- Directed by: Claudio Fragasso
- Screenplay by: Claudio Fragasso; Rosella Drudi;
- Story by: Claudio Fragasso
- Produced by: Franco Gaudenzi
- Starring: Tara Buckman; Peter Hooten; Richard Foster;
- Cinematography: Antonio Maccoppi
- Edited by: Giovan Battista Mattei
- Production company: Flora Film
- Distributed by: C.R.C. Cin.ca Romana Cineproduzioni
- Release date: August 1990;
- Running time: 85 minutes
- Country: Italy

= Night Killer =

Night Killer (Non aprite quella porta 3) is a 1990 Italian slasher film directed by Claudio Fragasso. On its release in Italy, it was promoted as being part of The Texas Chainsaw Massacre. The film is not part of the series and bears little content from the previously released films.

==Plot==
A psychopathic maniac costumed in a grotesque hood matched with a sharp-clawed glove is stalking the women of Virginia Beach, killing them in a violent spree of misogynistic murders that terrorize the city.
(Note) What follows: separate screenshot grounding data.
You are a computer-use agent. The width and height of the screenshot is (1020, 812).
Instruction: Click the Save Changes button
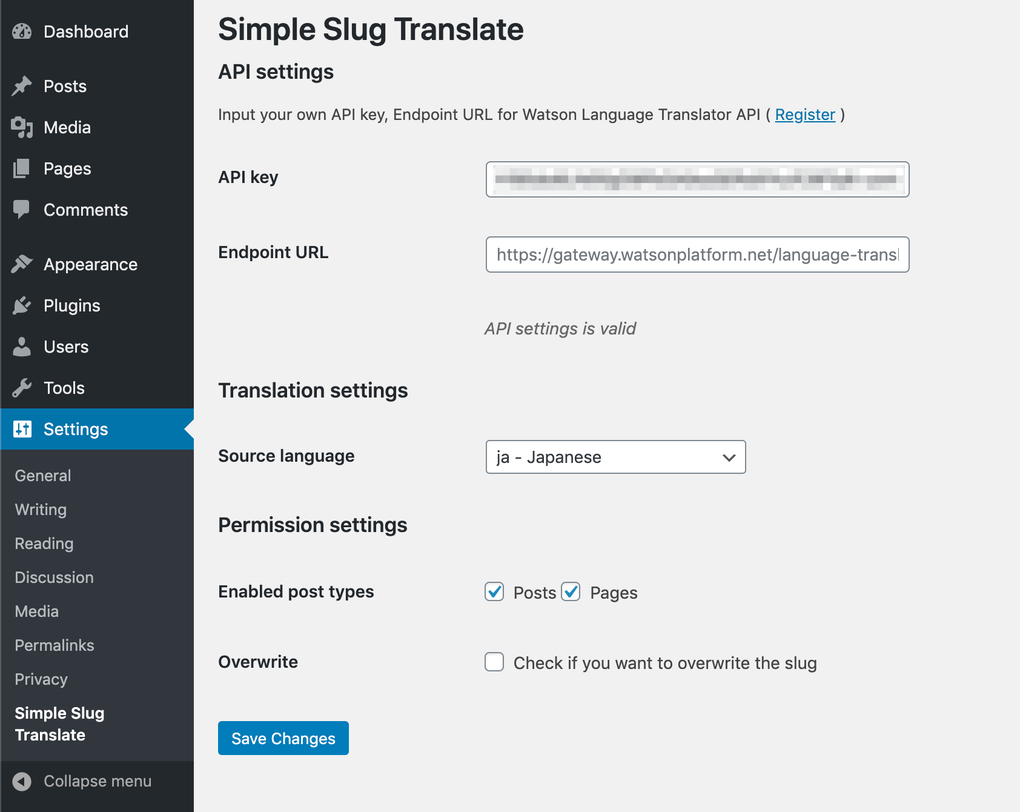click(x=283, y=738)
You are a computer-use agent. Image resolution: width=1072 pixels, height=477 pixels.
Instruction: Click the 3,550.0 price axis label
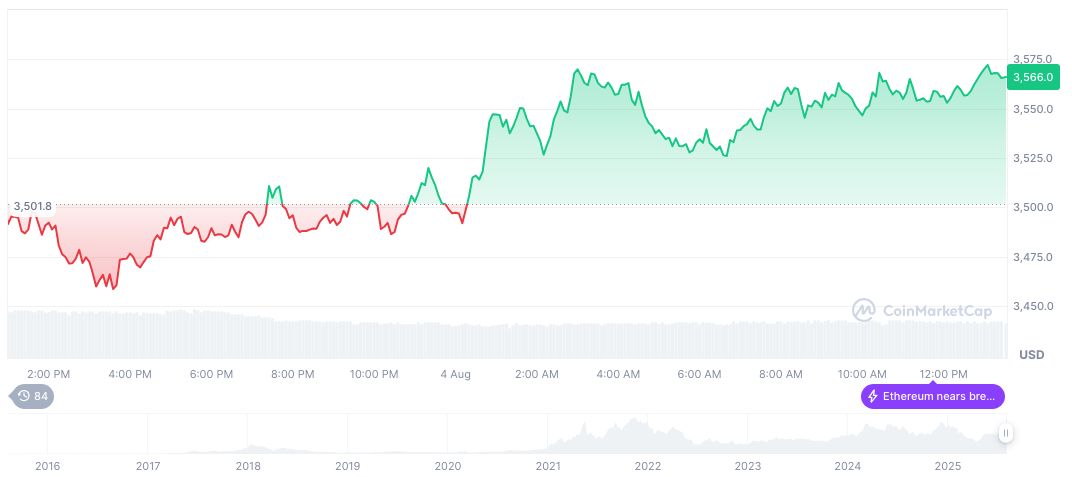[1032, 108]
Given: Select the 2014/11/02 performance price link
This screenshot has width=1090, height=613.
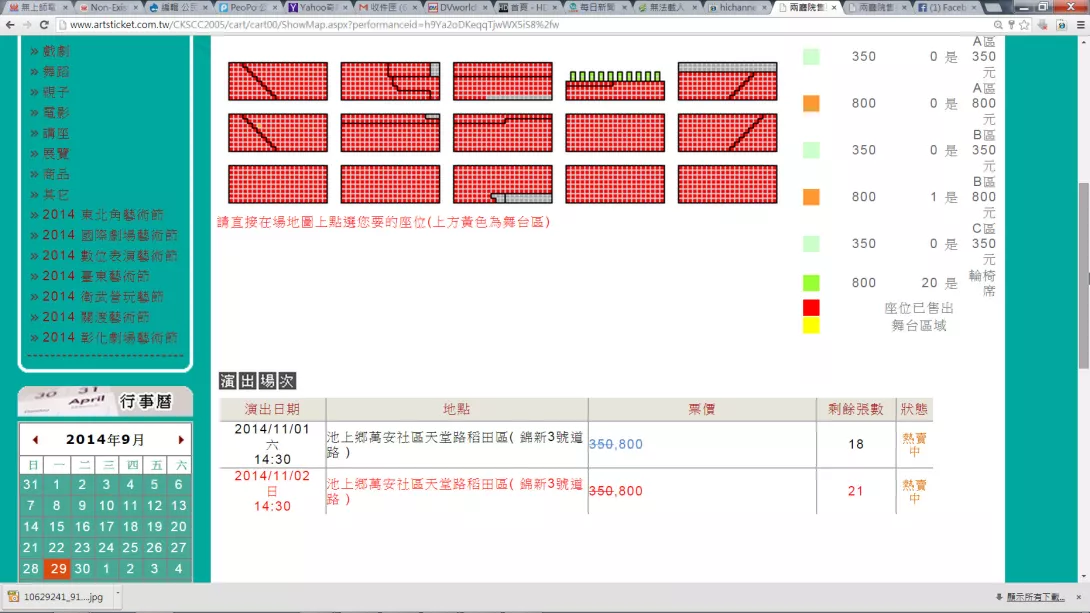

Melanie Beck, a devoted mother and wife, narrowly survives a violent kidnapping, rape. and attempt on her life by the same murderer, but once she's recovered battered but alive, she doesn't recall the maniac's identity due to her amnesia from the violence. Her husband, a police detective, is assigned to the case and vows to make sure she's kept safe, lest the maniac tries again to slaughter her. As the killings don't stop, Melanie must try and protect herself and the people and life she loves, by confronting the terrifying truth that the sick murderer has always been targeting her, and that the threat to her safety and very livelihood is much closer than anyone would dare to accept. Can she break from the killer's sights while fighting to keep her trust in everyone around her, or will the psychopath successfully take everything away from her as revenge for her evasion and defiance, before hunting Melanie down in a last ditch effort to claim her as the most coveted victim?

==Cast==
- Tara Buckman as Melanie Beck
- Peter Hooten as Axel
- Richard Foster as Sherman Floyd
- Mel Davis as Detective Clark
- Lee Lively as Dr. Willow
- Tova Sardot as Clarissa

==Production==
Night Killer was shot in the United States. After Fragasso finished the film, the producers hired Bruno Mattei to shoot additional scenes of graphic gore before the film's release in Italy.

==Style==
Paul Zachary of Bloody Disgusting stated that the film combined elements of giallo and more straightforward slasher films. Zachary described it as a "Franken-film" combining several bit and pieces of other related work.

==Release==
Night Killer was first released in Italy in August 1990. The film was released the same year that Leatherface: The Texas Chainsaw Massacre III was distributed in Italy and was promoted unofficially as a sequel in The Texas Chainsaw Massacre franchise despite the plot not bearing any relation to the rest of the series. The films Italian title, Non aprite quella porta 3 riffs on the Italian title for the Texas Chainsaw Massacre series. The film was released on DVD and blu ray by Severin Films on June 25, 2019.

==Reception==
From retrospective reviews, Jason Shawhan of Nashville Scene compared it to Bad Dreams and The Invasion stating it did not reach those levels of "ripoff and quilt cinema" comparing it to Night Porter and A Nightmare on Elm Street, concluding that it was a "trashy film that wants to provoke every possible emotion, and the fact that it manages to find genuine empathy amid the chest wounds and obscene phone calls and sexualized capers makes for an experience that just doesn't happen very often in movies anymore".